> [Records shown]:
#####

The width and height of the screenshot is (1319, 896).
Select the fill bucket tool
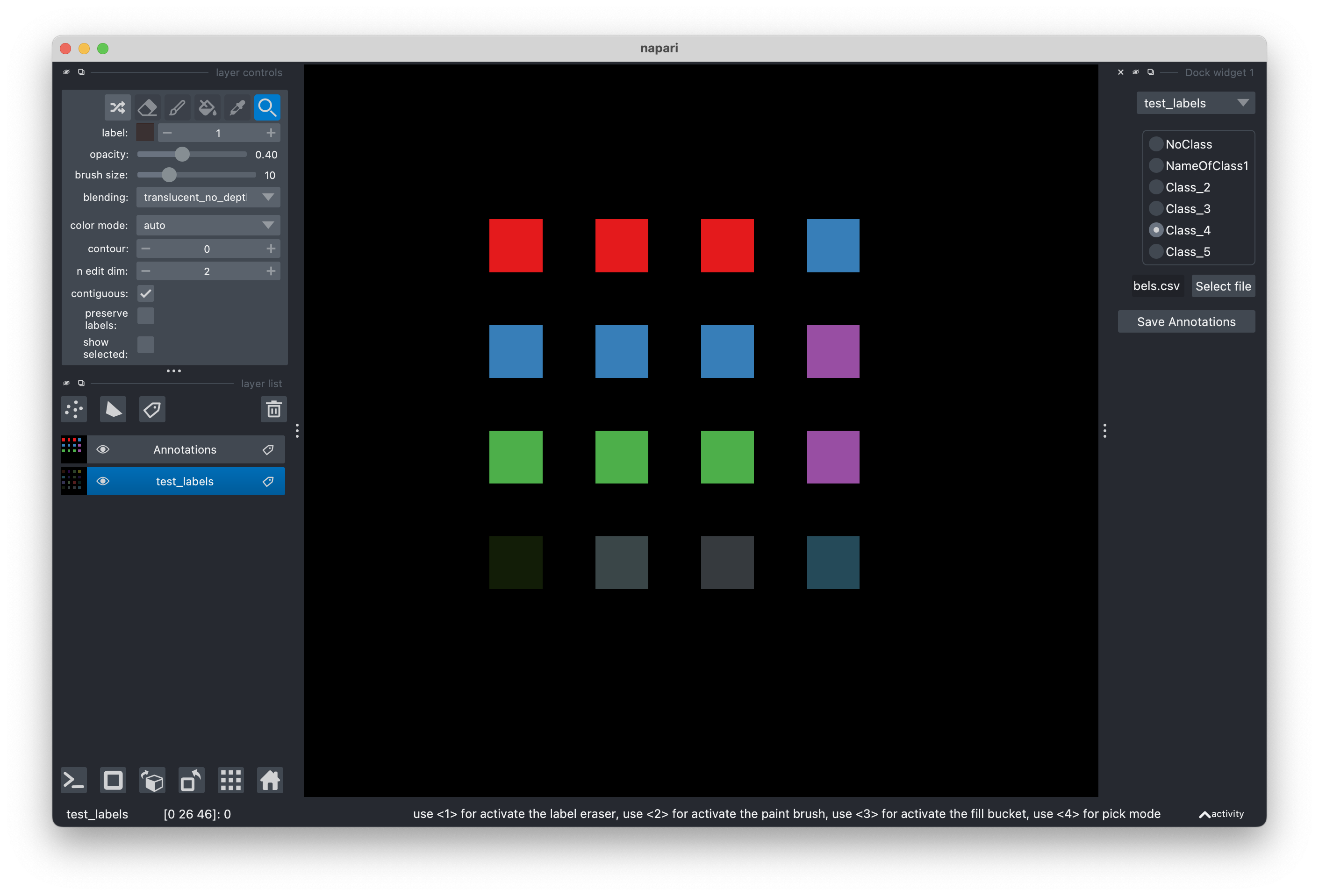tap(207, 107)
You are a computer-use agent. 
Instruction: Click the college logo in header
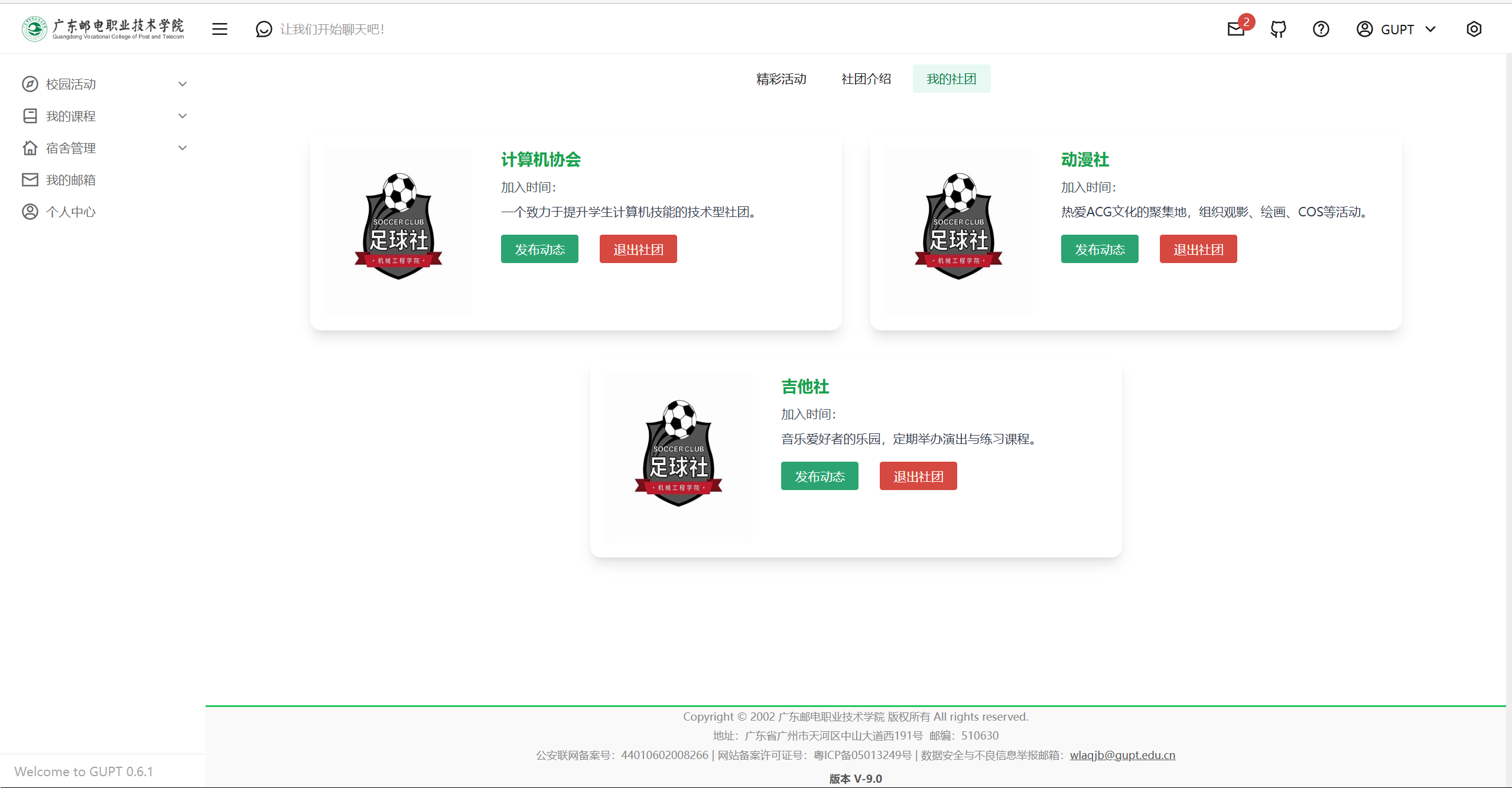103,28
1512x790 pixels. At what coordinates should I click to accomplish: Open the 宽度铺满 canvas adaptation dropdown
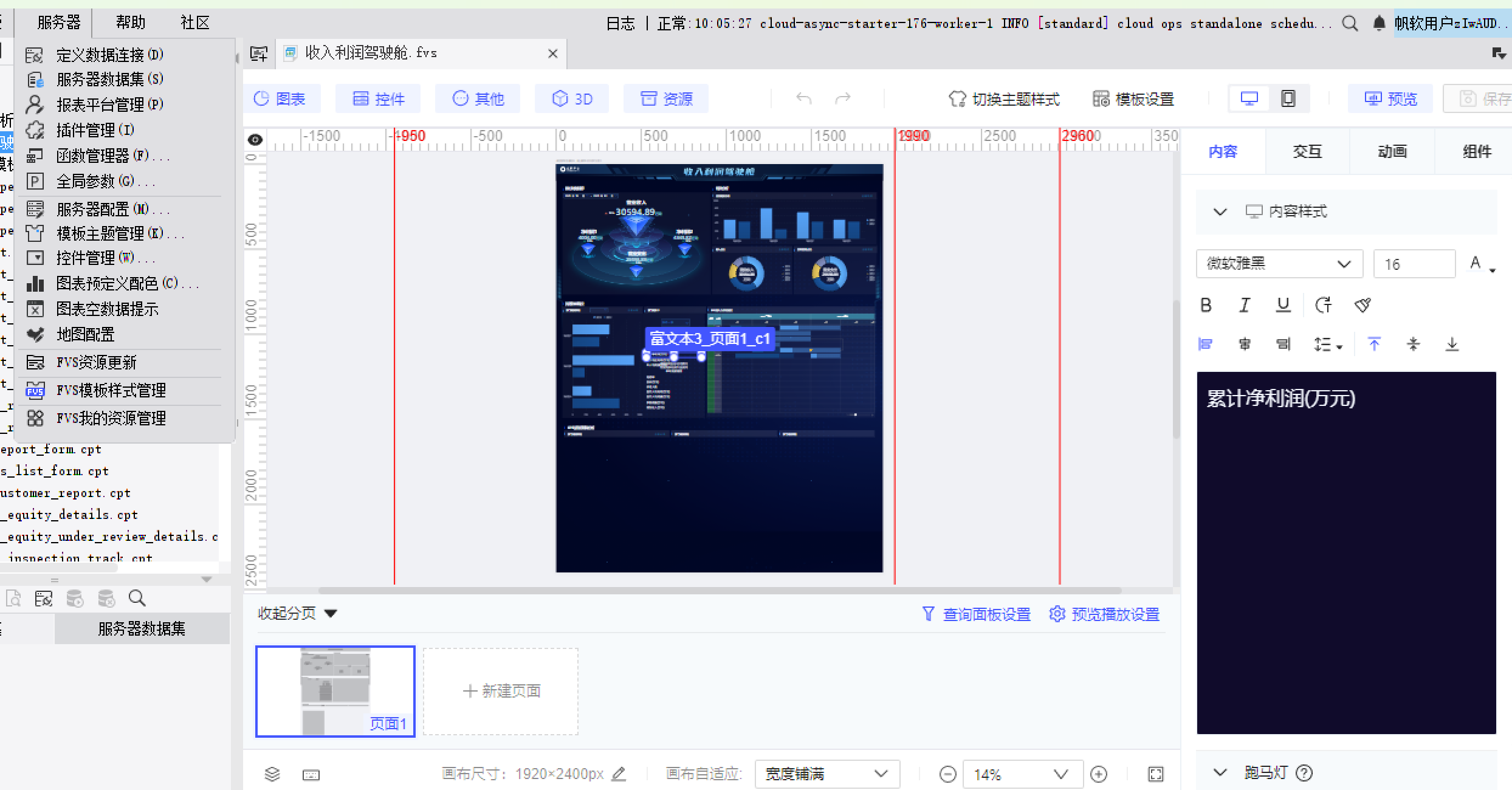[826, 774]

#####

Return the complete material exactly as given, excluding images.

> [The answer]:
The width and height of the screenshot is (1319, 896).
Select the fill bucket tool
tap(207, 107)
You are a computer-use agent. 
Instruction: Click the college logo in header
103,28
1512x790 pixels. At what coordinates should I click to accomplish: Open the 宽度铺满 canvas adaptation dropdown
[826, 774]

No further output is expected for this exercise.